[WORK TO BE COMPLETED]:
Every line that contains the word "Share" should be copied from the records below.

[GIVEN ENTRIES]:
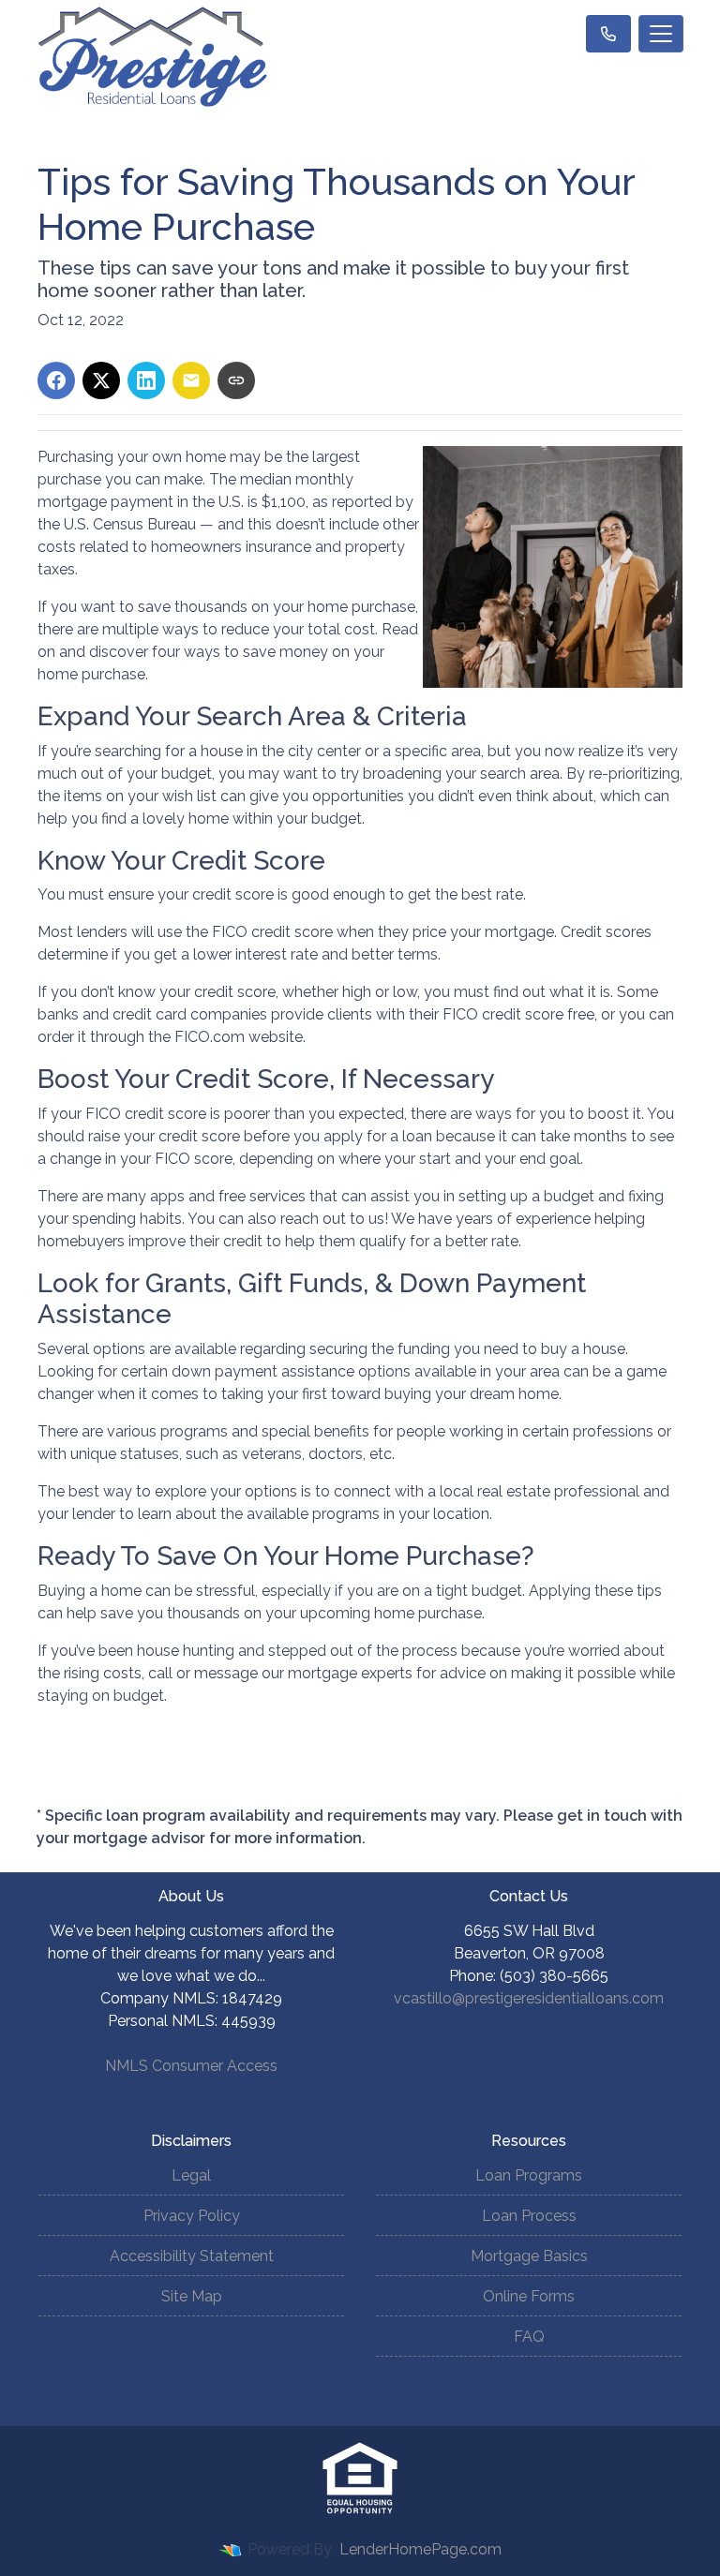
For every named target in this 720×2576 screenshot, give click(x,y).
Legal (191, 2175)
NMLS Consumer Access (191, 2066)
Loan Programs (528, 2175)
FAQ (529, 2336)
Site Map (191, 2296)
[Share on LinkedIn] (146, 380)
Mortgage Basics (529, 2256)
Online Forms (529, 2296)
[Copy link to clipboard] (236, 380)
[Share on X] (101, 380)
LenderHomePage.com (420, 2549)
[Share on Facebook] (56, 380)
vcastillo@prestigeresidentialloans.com (529, 1998)
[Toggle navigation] (660, 33)
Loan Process (529, 2216)
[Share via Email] (191, 380)
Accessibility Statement (192, 2256)
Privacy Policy (191, 2216)
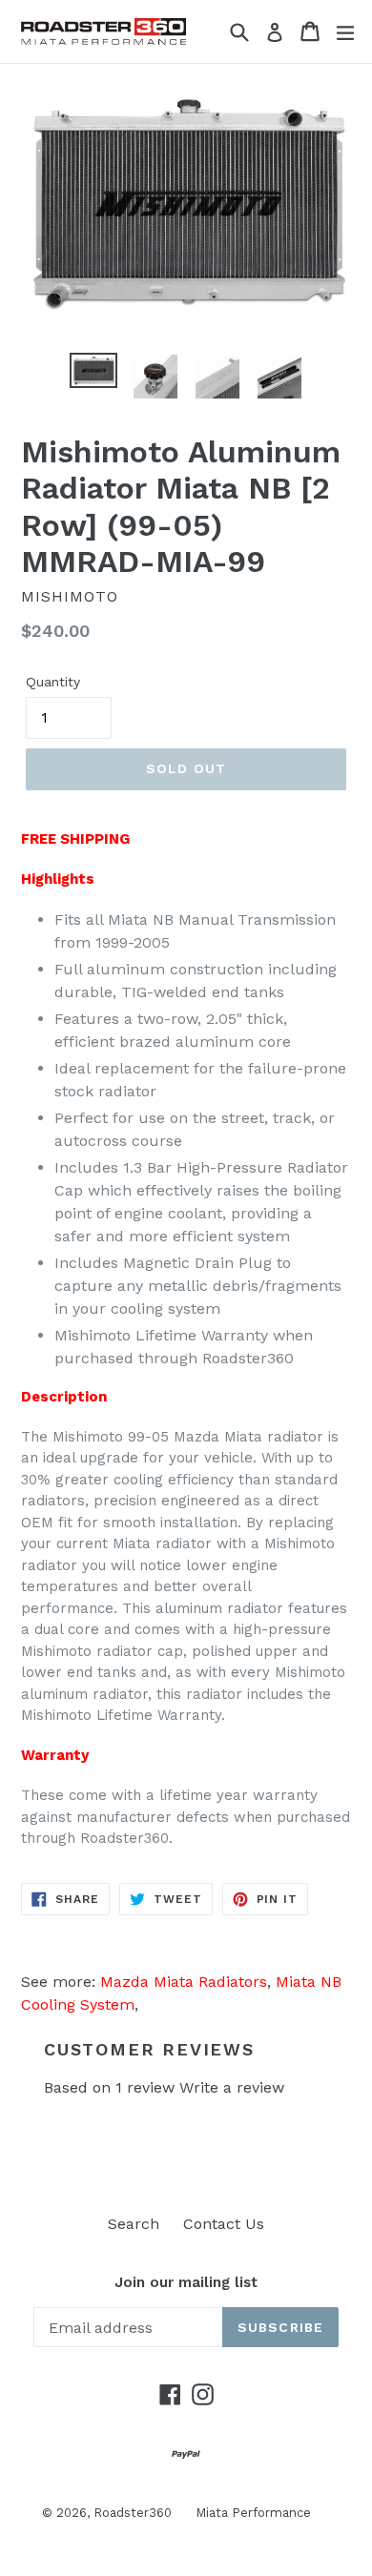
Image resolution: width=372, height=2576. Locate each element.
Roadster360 (132, 2512)
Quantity (53, 681)
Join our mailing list (186, 2282)
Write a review (231, 2087)
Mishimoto (69, 596)
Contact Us (223, 2224)
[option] (93, 370)
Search (133, 2224)
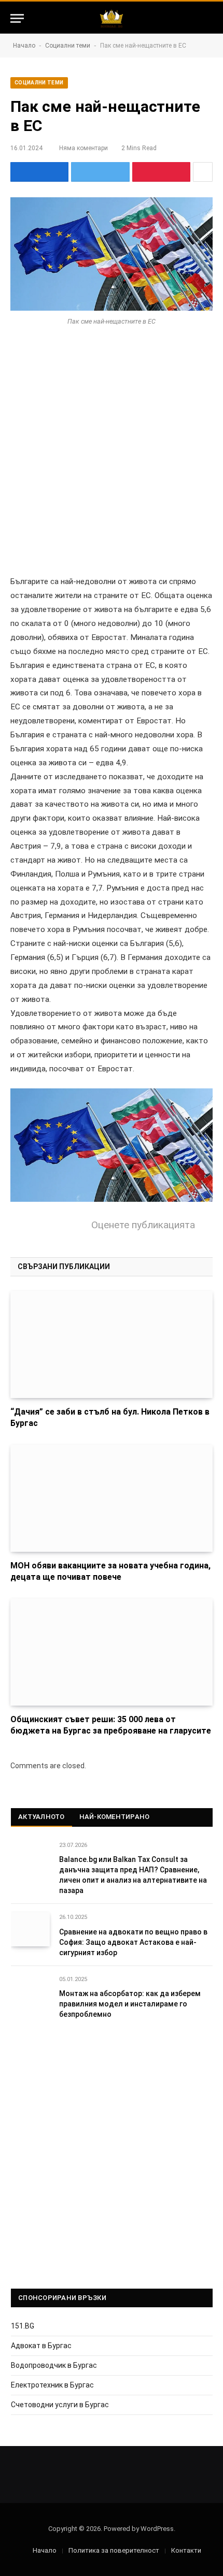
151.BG (22, 2326)
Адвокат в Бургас (41, 2345)
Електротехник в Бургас (52, 2385)
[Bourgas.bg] (111, 18)
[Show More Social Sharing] (203, 172)
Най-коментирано (114, 1817)
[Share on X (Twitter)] (100, 172)
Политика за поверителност (113, 2550)
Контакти (186, 2550)
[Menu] (17, 18)
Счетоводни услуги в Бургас (60, 2404)
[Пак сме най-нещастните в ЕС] (111, 254)
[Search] (208, 18)
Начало (24, 45)
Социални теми (67, 45)
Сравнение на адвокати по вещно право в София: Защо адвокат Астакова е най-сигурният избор (133, 1942)
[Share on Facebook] (39, 172)
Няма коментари (83, 148)
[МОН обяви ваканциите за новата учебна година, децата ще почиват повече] (111, 1498)
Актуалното (41, 1817)
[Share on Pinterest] (161, 172)
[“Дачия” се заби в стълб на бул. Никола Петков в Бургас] (111, 1344)
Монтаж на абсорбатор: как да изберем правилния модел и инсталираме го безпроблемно (130, 2003)
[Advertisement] (111, 459)
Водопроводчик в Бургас (54, 2365)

[ANSWER TO THE PROBLEM]:
[Share on LinkedIn] (146, 380)
[Share on X] (101, 380)
[Share on Facebook] (56, 380)
[Share via Email] (191, 380)
[Share on X (Twitter)] (100, 172)
[Share on Facebook] (39, 172)
[Share on Pinterest] (161, 172)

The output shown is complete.